Now to the wal mart thing. I, like so many others, are stuck in the wal mart loop. So I have to save every penny I can, and unfortunately, that means I have to shop at places like wal mart(notice how I use lower case letters every time because thats how I feel about it). Everybody's standard of living
is dropping to the socialist level because of the free trade agreement. Even though it was signed into law by bill clinton, george bush(again lower case letters for both) is trying to make it worse as in the following article.
This is from the Public Citizen:......
www.citizen.org/trade/nafta/NAFTA promoters - including many of the world's largest corporations - promised it would create hundreds of thousands of new high-wage U.S. jobs, raise living standards in the U.S., Mexico and Canada, improve environmental conditions and transform Mexico from a poor developing country into a booming new market for U.S. exports.
Why such divergent views? NAFTA was a radical experiment - never before had a merger of three nations with such radically different levels of development been attempted. Plus, until NAFTA, “trade” agreements only dealt with cutting tariffs and lifting quotas to set the terms of trade in goods between countries. But NAFTA contained 900 pages of one-size-fits-all rules to which each nation was required to conform all of its domestic laws - regardless of whether voters and their democratically-elected representatives had previously rejected the very same policies in Congress, state legislatures or city councils.
NAFTA requires limits on the safety and inspection of meat sold in our grocery stores; new patent rules that raised medicine prices; constraints on your local government’s ability to zone against sprawl or toxic industries; and elimination of preferences for spending your tax dollars on U.S.-made products or locally-grown food. In fact, calling NAFTA a “trade” agreement is misleading, NAFTA is really an investment agreement.
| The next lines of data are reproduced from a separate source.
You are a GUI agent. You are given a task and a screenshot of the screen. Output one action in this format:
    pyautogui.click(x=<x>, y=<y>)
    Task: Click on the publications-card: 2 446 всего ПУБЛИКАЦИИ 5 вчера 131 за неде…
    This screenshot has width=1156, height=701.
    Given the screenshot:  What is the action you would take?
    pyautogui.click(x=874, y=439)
Its core provisions grant foreign investors a remarkable set of new rights and privileges that promote relocation abroad of factories and jobs and the privatization and deregulation of essential services, such as water, energy and health care.
Remarkably, many of NAFTA’s most passionate boosters in Congress and among economists never read the agreement. They made their pie-in-the-sky promises of NAFTA benefits based on trade theory and ideological prejudice for anything with the term “free trade” attached to it.
Now, over a decade later, the time for conjecture and promises is over: the data are in and they clearly show the damage NAFTA has wrought for millions of people in the U.S., Mexico and Canada. Thankfully, the failed NAFTA model - a watered down version of which is also contained in the World Trade Organization (WTO) - is merely one among many options.
Throughout the world, people suffering with the consequences of this disastrous experiment are organizing to demand the better world we know is possible - but we face a race against time. The same interests who got us into NAFTA are pushing to expand it to include 31 more countries in Central and South America through the proposed Free Trade Area of the Americas (FTAA). In 2005, Congress voted to extend NAFTA to five Central American countries through the Central American Free Trade Agreement (CAFTA), and the Bush administration is now looking to add Peru and Colombia to the list as well.